- [Data for this task]
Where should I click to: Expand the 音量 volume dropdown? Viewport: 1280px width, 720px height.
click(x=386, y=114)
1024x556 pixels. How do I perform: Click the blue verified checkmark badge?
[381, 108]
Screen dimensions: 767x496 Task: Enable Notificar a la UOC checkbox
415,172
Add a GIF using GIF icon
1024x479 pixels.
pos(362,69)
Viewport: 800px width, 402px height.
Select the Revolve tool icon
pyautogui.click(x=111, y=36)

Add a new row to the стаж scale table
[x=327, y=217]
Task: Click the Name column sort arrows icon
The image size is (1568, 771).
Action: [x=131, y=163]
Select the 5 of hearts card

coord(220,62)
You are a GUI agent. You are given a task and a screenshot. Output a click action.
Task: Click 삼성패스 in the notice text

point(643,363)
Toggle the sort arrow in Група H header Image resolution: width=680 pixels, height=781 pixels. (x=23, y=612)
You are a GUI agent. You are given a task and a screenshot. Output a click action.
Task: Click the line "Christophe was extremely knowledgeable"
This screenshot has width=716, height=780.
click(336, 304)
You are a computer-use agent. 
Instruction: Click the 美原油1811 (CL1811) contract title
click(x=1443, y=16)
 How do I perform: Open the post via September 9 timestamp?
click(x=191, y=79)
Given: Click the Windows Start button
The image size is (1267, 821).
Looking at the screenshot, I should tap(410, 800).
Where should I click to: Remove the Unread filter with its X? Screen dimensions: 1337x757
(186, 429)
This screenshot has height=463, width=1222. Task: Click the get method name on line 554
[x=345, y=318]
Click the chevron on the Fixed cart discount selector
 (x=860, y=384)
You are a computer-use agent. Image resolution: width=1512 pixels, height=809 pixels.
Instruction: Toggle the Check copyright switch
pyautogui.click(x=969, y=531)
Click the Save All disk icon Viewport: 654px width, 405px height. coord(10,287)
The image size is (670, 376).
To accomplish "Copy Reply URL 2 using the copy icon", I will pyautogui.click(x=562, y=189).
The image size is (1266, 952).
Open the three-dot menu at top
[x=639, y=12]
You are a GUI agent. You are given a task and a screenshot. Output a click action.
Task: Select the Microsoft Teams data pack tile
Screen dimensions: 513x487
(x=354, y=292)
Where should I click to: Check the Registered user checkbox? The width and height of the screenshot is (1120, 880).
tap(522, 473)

- [Activity] Quote every line from the line containing "You are a computer-use agent. Image" through the closing line of the listing, including both.

- [Exercise answer]
You are a computer-use agent. Image resolution: width=1512 pixels, height=809 pixels.
Instruction: Toggle the Check copyright switch
pyautogui.click(x=969, y=531)
Click the Save All disk icon Viewport: 654px width, 405px height. coord(10,287)
The image size is (670, 376).
To accomplish "Copy Reply URL 2 using the copy icon", I will pyautogui.click(x=562, y=189).
The image size is (1266, 952).
Open the three-dot menu at top
[x=639, y=12]
You are a GUI agent. You are given a task and a screenshot. Output a click action.
Task: Select the Microsoft Teams data pack tile
Screen dimensions: 513x487
(x=354, y=292)
Where should I click to: Check the Registered user checkbox? The width and height of the screenshot is (1120, 880).
tap(522, 473)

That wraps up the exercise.